Fransa Cumhurbaşkanı’nın “teneke Napolyon” diye anıldığını ve bu nedenle kimsenin mahkemelik olmadığını kaydeden Barlas, "Türkiye'de adliyenin, siyasetin ağırlıklı organı olması durumu üzücü” yazdı.
“Mutlaka iktidarla muhalefetin arasını da yumuşatmaya çalışmamız şart” diyerek arabuluculuğa da aday olan Barlas, “Siyasetten beklentimiz diyalogtur, hoşgörüdür, karşılıklı anlayıştır ve sevgidir” ifadelerini kullandı.
Mehmet Barlas’ın yazısı:
Siyasette mizah olmazsa o siyasetin tadı da olmaz.

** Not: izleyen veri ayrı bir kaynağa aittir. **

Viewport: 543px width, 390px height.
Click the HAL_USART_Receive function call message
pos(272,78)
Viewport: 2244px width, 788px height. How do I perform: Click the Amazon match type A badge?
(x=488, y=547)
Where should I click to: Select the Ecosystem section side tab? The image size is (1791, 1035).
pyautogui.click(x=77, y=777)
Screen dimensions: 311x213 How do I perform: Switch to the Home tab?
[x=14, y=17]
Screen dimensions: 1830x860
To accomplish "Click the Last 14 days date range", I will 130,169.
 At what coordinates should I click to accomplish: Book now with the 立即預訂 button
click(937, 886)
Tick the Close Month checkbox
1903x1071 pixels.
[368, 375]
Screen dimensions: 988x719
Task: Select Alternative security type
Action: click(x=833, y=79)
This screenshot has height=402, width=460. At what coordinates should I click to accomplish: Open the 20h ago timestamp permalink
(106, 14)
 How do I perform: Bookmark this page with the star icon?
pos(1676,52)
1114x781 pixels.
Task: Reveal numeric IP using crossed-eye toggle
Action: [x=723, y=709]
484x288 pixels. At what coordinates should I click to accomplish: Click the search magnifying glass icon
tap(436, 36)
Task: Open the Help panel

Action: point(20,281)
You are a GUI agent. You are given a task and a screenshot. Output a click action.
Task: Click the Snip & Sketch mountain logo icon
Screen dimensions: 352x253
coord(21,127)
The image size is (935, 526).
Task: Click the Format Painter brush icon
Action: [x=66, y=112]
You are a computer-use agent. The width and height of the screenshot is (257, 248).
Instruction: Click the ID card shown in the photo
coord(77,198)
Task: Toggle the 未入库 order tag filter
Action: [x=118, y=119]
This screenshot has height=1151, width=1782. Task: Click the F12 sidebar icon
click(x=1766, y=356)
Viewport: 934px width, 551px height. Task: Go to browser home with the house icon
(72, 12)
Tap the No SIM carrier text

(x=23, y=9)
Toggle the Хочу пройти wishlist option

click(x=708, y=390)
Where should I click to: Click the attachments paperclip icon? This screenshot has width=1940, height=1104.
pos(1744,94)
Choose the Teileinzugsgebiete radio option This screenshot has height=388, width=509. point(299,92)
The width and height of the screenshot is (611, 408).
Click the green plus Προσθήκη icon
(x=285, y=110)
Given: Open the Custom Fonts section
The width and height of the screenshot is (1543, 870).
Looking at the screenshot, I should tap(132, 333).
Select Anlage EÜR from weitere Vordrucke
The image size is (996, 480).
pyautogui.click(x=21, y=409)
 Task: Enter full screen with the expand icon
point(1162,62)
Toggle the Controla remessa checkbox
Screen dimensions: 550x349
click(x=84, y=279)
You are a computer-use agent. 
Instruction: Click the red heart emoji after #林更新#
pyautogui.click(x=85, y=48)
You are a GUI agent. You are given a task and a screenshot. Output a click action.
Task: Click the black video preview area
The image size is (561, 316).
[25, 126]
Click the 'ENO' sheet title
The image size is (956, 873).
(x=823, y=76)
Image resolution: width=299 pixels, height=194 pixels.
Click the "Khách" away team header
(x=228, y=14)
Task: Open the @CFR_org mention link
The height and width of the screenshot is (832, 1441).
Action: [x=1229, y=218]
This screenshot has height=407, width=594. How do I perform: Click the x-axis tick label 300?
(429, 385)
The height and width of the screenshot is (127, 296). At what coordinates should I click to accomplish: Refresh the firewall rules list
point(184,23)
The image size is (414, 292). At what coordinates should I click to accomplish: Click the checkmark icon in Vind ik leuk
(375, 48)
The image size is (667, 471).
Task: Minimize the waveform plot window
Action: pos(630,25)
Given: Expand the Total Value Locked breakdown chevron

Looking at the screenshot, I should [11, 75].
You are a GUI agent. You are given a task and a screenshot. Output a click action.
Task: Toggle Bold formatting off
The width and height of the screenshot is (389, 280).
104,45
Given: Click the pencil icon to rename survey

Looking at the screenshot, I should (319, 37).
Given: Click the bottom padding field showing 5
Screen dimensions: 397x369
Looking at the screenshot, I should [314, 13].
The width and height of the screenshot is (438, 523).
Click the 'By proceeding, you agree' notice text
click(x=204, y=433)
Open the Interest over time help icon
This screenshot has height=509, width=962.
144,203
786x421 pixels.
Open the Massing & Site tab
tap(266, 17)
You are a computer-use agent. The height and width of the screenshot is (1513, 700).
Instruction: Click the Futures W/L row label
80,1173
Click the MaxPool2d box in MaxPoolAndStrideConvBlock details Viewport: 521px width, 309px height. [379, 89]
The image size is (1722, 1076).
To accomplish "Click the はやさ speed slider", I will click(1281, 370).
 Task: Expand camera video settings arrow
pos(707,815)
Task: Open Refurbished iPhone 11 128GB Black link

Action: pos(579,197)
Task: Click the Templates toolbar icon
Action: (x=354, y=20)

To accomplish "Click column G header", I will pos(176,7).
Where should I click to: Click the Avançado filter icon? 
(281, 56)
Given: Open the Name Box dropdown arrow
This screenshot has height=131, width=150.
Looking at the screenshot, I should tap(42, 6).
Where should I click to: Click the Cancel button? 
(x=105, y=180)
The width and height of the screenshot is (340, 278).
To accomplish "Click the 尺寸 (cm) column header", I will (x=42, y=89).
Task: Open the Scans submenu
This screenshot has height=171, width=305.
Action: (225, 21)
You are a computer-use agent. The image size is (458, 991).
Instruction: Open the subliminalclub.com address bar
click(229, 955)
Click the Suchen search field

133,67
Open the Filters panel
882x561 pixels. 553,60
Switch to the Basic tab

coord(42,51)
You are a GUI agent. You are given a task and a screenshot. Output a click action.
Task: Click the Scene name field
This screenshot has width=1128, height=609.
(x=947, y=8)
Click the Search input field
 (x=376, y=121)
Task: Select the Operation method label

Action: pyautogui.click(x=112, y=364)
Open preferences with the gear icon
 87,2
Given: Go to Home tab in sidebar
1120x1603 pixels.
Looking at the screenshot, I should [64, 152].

Bakın mesela İngiltere'ye. İngiltere en muhafazakar ülke. 1951 yılında Başbakan Churchill, muhalefet lideri de Atlee idi.
Başbakan Churchill bir ara sofralarda ölçüyü kaçırıp göbeğini iyice büyütmüş. Parlamento koridorunda kendine rastlayan Atlee "Sayın Başbakan hamile mi?" demiş.. Churchill de hemen cevaplamış bu soruyu; "Eğer bebek kız olursa Kraliçemiz'in, erkek olursa Prens Philip'in adını vereceğim. Ama eğer bu bir bebek değil de gaz çıkarsa adına Atlee diyeceğim."
Siyaset böyle bir şey. Bugün Fransa'nın Cumhurbaşkanı olan Macron, karısından 23 yaş küçük ve lakabı teneke Napolyon. Bütün bunlar Fransa'da siyaseti mahkemelik yapmıyor.
Eski bir fıkra daha vardır.
"Eşek doğurmuş, ormanda geziye çıkmış. Yeni bir anne olduğu için ormandaki diğer bütün hayvanlar saygı gösteriyormuş. Örneğin uzakta vahşi bir kurt görmüş, anırmış, kurt yerlere kapanıp selam vermiş. Aynı durum kaplanla da olmuş. Derken bir ağacın yanında uyuyan aslanın yanına gelmiş, kulağına doğru hızla anırmış. Aslan gözünü açıp eşeği görünce bir pençe atıp parçalamış. Meğer aslanın doğumdan haberi yokmuş."
Türkiye'de adliyenin, siyasetin ağırlıklı organı olması durumu üzücü. Dünyanın her ülkesinde muhalefetle, bazen ölçüyü kaçırıp iktidarlara utanmazca saldırırlar. Türkiye'de de olan bu.
Biz nasıl Rusya ile Ukrayna'nın arasını bulmaya çalışıyorsak mutlaka iktidarla muhalefetin arasını da yumuşatmaya çalışmamız şart. Çünkü dillerin kemiği yoktur. Herkes ağzına geleni söylerse ülke yaşanılmaz hale gelebilir. Siyasetten beklentimiz diyalogtur, hoşgörüdür, karşılıklı anlayıştır ve sevgidir.